Wednesday March 18 2020

Kericho Governor Paul Chepkwony addresses the press at the Council of Governors offices in Nairobi on December 8, 2017. Governors are questioning the legality of the Managed Equipment Services scheme. PHOTO | FILE | NATION MEDIA GROUP


Governors have urged the Senate to establish a select committee to investigate the viability of the Sh63 billion Managed Equipment Services (Mes), since not all counties received medical equipment yet they are all paying equal amounts annually.

The call was made by Kisumu Governor Anyang’ Nyong’o when he appeared before the Senate’s Committee on Finance to discuss the Division of Revenue Bill, 2019 on Tuesday.

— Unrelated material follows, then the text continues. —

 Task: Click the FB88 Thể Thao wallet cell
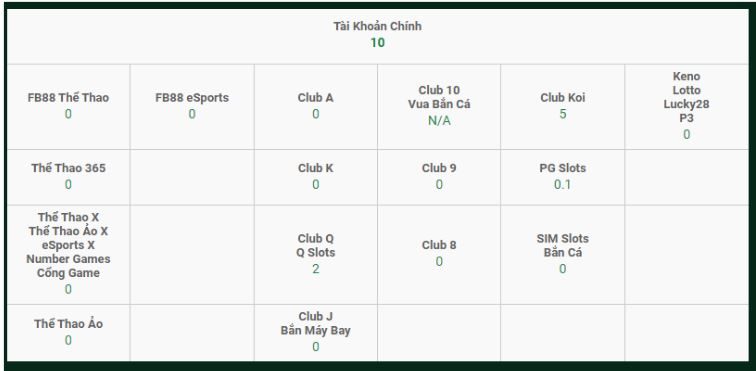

He was supported by colleagues Wycliffe Oparanya (Kakamega), Mwangi wa Iria (Murang’a), Wycliffe Wangamati (Bungoma) and Paul Chepkwony (Kericho), who revealed that they were bullied into signing a memorandum of understanding regarding the scheme.

They said despite paying billions of shillings for the equipment, they have neither seen the lease agreement nor known the faces behind it.

The project has been shrouded in mystery since its inception five years ago.



Despite gobbling up billions of shillings, the agreement has never been made public, and the governors say the probe should expose the real faces behind the deal.

“The equipment was brought to the Kakamega General Hospital on a Saturday night. I declined but I was made to accept under duress,” said Mr Oparanya, who chairs the governors' council.

The governor told the committee chaired by Mandera Senator Mohamed Muhamud that the State machinery mobilised chiefs and their assistants to announce through public through barazas that he had rejected the equipment.

“The chiefs told people that if cancer patients were dying, it was because I had refused to accept the equipment donated to them by the national government,” he said.


Prof Chepkwony reminded the committee that only then-Bomet Governor Isaac Ruto refused to accept the equipment, but his enemies capitalised on it to fight him, occasioning his defeat in the 2017 general election.

“People in Kericho were told that they were dying of cancer because of me. That I had rejected the equipment; I had no choice but to sign,” he said.

Ms Jackline Omogeni, CEO of the Council of Governors, said efforts to access the agreement at the Ministry of Health have been futile, making it appear as if the deal is a secret agreement between the government and suppliers of the equipment.